I started to write last
week about how I decided the books that made their way to my list, and
then I spent most of the time explaining the reason for books that didn’t make the
list: a lot of books thought of as foundational to western civilization,
I’d already read.
On the other hand, I included many books on my list that don’t show up on any list
of western Great Books. In short, the specific contents of my list shouldn’t serve as a model for
anyone else trying to acquire a classical education or to read the
classics.
But some of my sources
could help you put together your own list. As I said last week, my first
guide was the contents of the Britannica Great Books set. I wanted to
complete many of the works or sets of works only touched upon in the
ten-year plan that
came with the set. Two other sources went a long way to filling out the
picture: the curriculum of St. John’s College and the appendix of Mortimer Adler’s How to Read a Book. I don’t remember exactly what all I got from
those two sources, but I know that Adler highly recommended Dedekind’s
Theory of Numbers, which I’ll finally get to in just a few weeks.
But several other
notions contributed heavily to the final form of my list. First, both
Adler and St. John’s skimped on their attention to poetry, but how was I
supposed to think I had read the classics without reading Shelley or
Tennyson? Second, while
Jane Austen, Anthony Trollope, and Charles Dickens might — might! —
find one book apiece on someone’s idea of a western canon, I love them
all and wanted to read all I could. Third, wanting this project to have
substantial Christian content, I included readings
in the Church Fathers and in later Christian writers such as John of
the Cross, Bonaventure, Calvin, Tolkien, Lewis, and Williams. Fourth, I
wanted to read more about the American Civil War and the Presidents;
maybe Catton and McCullough don’t write Great
Books with a capital GB, but they pen lower-cased great books on great
themes. Finally, I just love Patrick O’Brian and wanted to read all of
his Aubrey-Maturin series.
I know I got ideas from
more places; I worked on the list for years and tweaked it often. But
it’s been a decade, and I just don’t remember now where I got all the
ideas. I know that I’ve rarely been disappointed in the works I selected.
Every once in a great
while, a friend tells me he or she has decided to follow my lead and
plan out a schedule of stimulating reading for the next few years. As it
happens, one wrote to me between the time I wrote the previous post and
now. She’s long
been staring at a set of classics she ordered years ago, and she’s
decided to get started. It hardly matters exactly what her set includes.
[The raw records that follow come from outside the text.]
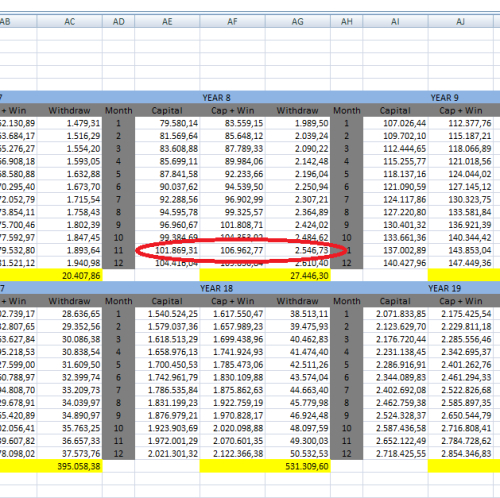Click the YEAR 9 title cell
500x498 pixels.
[445, 98]
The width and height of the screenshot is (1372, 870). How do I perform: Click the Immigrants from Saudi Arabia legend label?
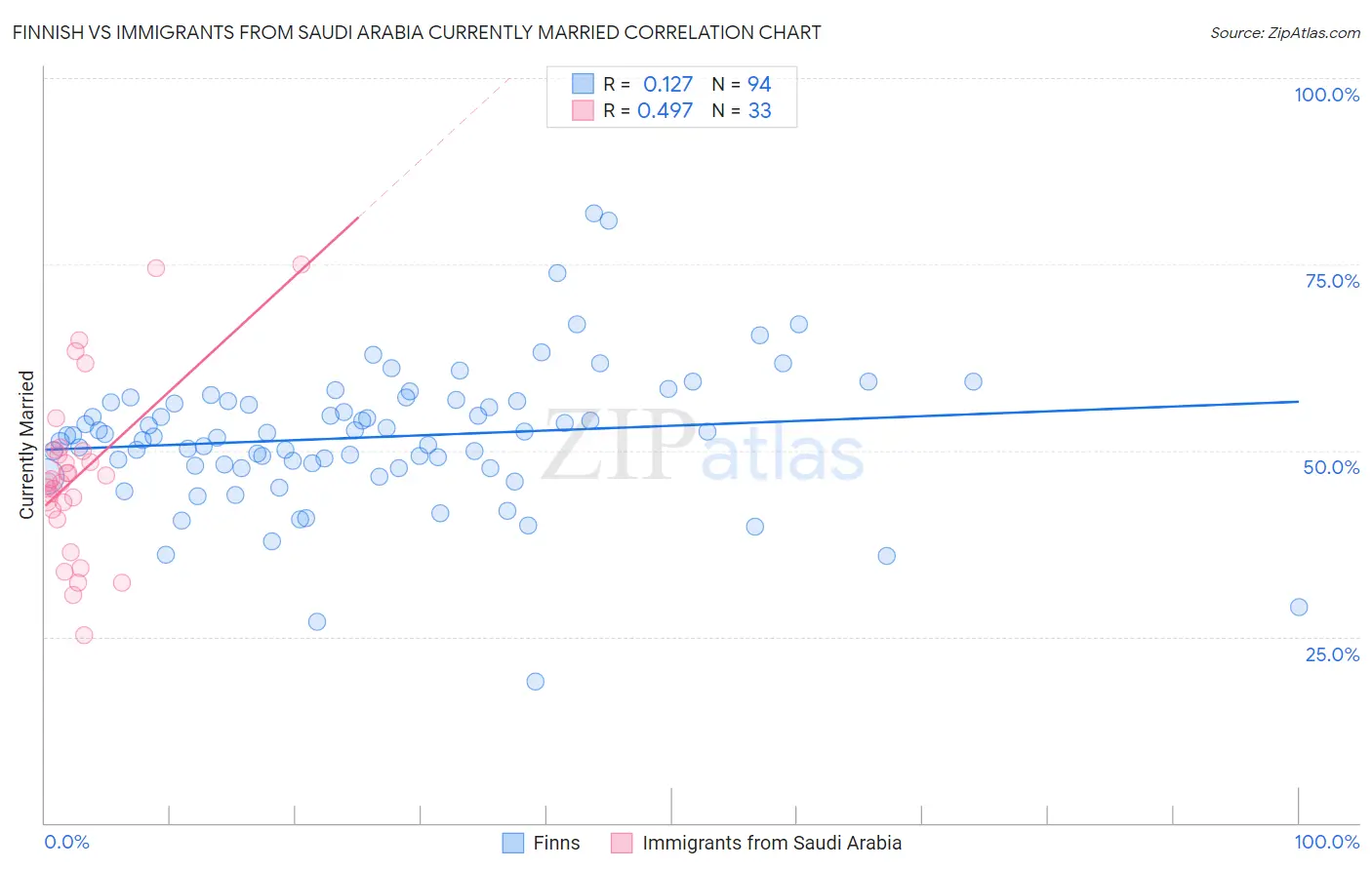[772, 843]
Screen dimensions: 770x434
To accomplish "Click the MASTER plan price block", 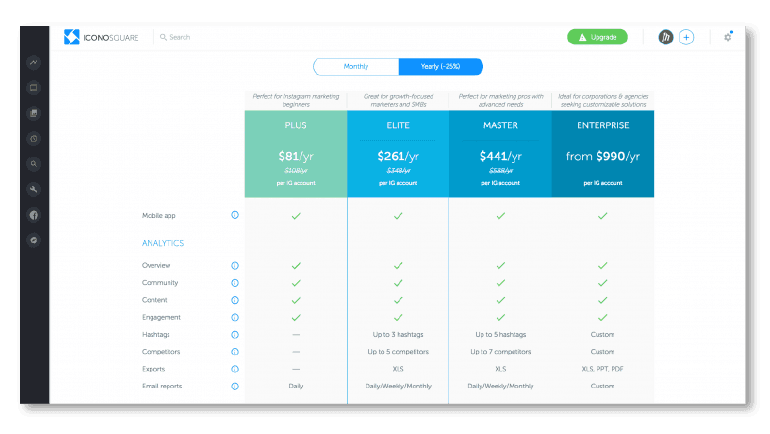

It will get her started on a path that will naturally branch and take
her in unexpected directions. "It does not matter at what point you first break into the system of European poetry," Lewis says. "Only keep your ears open and your mouth shut and everything will lead you to everything else. Ogni parte ad ogni parte splende." And I promise her,
the first time she comes across a reference to one of the books she’s
read on her new adventure and knows what to make of it, she won’t want
to stop.
So why are you still reading my blog? Get started!